10-03-2025 23:17 - L’immigration, le vivre-ensemble et le défi de construire notre nation

Le débat sur l’immigration a tenu en haleine l’opinion publique mauritanienne ces derniers jours. Les tensions sont montées, les voix se sont élevées, certains dénonçant la présence grandissante des migrants, d’autres appelant à une solidarité plus grande.
Mais derrière ces discours, la question fondamentale reste : comment construire une nation inclusive, unie, où chaque citoyen, qu’il soit mauritanien ou migrant, trouve sa place dans une société en pleine transformation ?
Aujourd'hui, plus que jamais, la question de l’immigration est au cœur de nos préoccupations. Mais n'est-ce pas aussi un miroir de nos propres défis internes ? Pourquoi ces jeunes, venus du Mali, du Sénégal, et d’autres pays d'Afrique, choisissent-ils de risquer leur vie pour arriver chez nous ? Ne faut-il pas d'abord nous interroger sur ce que notre pays leur offre ? Un futur ? Un espoir ? Ou sont-ils perçus comme des envahisseurs qui bouleversent notre harmonie, comme le dénoncent certains ?
L'immigration n'est pas seulement un phénomène mondial, c'est aussi le miroir d'une crise plus profonde chez nous.
En regardant les jeunes qui partent à la recherche d'une vie meilleure, n'avons-nous pas raison de nous poser des questions sur ce que nous leur offrons ici, sur leur place dans notre société ? Chaque jour, des jeunes mauritaniens, quittent ou rêvent de partir de leur terre natale, se lançant dans un périple incertain vers le Nicaragua, les États-Unis, ou au-delà . Pourquoi cette fuite ? Parce qu'ils ne trouvent pas d'avenir ici, dans notre pays.

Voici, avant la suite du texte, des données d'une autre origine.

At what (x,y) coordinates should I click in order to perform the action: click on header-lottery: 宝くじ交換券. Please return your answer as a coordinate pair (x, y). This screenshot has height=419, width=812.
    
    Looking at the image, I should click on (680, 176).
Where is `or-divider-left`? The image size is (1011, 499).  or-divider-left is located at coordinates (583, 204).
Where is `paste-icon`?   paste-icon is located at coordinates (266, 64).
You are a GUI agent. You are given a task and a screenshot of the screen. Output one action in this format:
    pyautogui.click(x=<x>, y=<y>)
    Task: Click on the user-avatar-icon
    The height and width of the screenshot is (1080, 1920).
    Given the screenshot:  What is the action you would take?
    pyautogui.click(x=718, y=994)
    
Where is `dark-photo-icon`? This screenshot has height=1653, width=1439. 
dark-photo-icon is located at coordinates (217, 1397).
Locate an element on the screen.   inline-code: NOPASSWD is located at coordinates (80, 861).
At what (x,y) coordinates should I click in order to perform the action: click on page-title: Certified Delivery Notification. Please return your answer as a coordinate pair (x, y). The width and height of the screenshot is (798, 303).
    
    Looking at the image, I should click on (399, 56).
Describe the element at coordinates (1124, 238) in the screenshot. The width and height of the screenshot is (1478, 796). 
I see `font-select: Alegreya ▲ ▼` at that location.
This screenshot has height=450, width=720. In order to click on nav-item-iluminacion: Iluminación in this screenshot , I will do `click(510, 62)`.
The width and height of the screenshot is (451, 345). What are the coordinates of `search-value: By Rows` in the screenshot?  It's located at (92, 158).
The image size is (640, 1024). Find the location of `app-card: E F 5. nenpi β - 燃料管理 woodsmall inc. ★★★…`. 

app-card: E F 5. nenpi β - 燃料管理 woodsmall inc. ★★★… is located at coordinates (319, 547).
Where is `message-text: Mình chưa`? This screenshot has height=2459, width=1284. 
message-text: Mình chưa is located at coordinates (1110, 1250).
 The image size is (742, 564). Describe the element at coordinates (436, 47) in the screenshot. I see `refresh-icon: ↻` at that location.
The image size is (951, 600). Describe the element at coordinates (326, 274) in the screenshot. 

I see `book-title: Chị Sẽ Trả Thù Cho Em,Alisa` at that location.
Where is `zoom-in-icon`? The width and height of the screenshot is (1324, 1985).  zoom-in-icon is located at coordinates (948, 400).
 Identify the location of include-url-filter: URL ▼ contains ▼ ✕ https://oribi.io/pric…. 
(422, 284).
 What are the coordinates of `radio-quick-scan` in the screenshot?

Pendant que certains se battent contre la présence des migrants, qu’en est-il de ceux qui fuient notre terre, emportant avec eux nos rêves et nos espoirs ? Si nous devons poser des questions, c’est d’abord sur ce désespoir croissant qui pousse nos jeunes à partir, plutôt que de rester ici bâtir leur avenir. Le vrai défi est de reconstruire un pays où chacun a sa place, où les jeunes ne se sentent pas obligés de partir pour espérer une vie digne.
La Mauritanie a toujours été une terre de rencontres, de croisements culturels et humains. Nos ancêtres, qu'ils soient arabo-berbères ou africains noirs, ont vécu côte à côte dans un esprit d'ouverture. Aujourd'hui, la situation a changé, mais l'esprit de solidarité doit rester intact. Nos grands érudits, tels que Cheikh Saad Bouh, El Hadj Omar et Cheikh Ibrahim Niass, ont consacré leur vie à promouvoir l’unité et la fraternité entre tous les peuples. Ils nous ont appris que la véritable force réside dans notre capacité à vivre ensemble, à transcender nos différences.
Cheikh Anta Diop, dans son ouvrage Nations nègres et culture, nous rappelle que « nous avons la même origine et le même destin ». Cette phrase doit nous interpeller. En rejetant ceux qui viennent chez nous, ne sommes-nous pas en train de nous renier nous-mêmes, de renier cette histoire commune, ces luttes partagées ?
Les jeunes qui arrivent ne sont pas des envahisseurs. Ils sont comme ceux qui ont quitté leur pays dans le passé, en quête d’une vie meilleure. Aujourd'hui, ce sont nos propres jeunes qui fuient. Ce que nous devons faire, c'est reconstruire un projet national qui réponde à leurs aspirations, un avenir digne et prospère pour tous, où chaque Mauritanien, peu importe son origine, trouve sa place.
Si nous fermons les yeux sur cette réalité, si nous continuons à ignorer la souffrance de nos jeunes, nous risquons de voir notre pays se vider, non seulement de ses jeunes, mais aussi de ses valeurs. Mais si nous agissons, si nous réconcilions nos cœurs et unissons nos forces, nous pourrons créer un avenir où l’intégration des migrants et des jeunes locaux se fait naturellement, dans un esprit d’unité et de solidarité.
Le défi aujourd'hui est de reconstruire la confiance, de rétablir la place de chacun dans notre société. Et cela commence par un regard neuf, un regard solidaire, qui voit dans l'autre non une menace, mais un partenaire dans la construction de demain.
Ce n’est pas l’étranger qui menace notre pays, c’est notre incapacité à accueillir, à comprendre et à construire ensemble. Nous devons offrir un avenir aux jeunes qui restent, et à ceux qui sont arrivés, et rappeler à chaque Mauritanien qu'ensemble, nous avons un destin commun à protéger.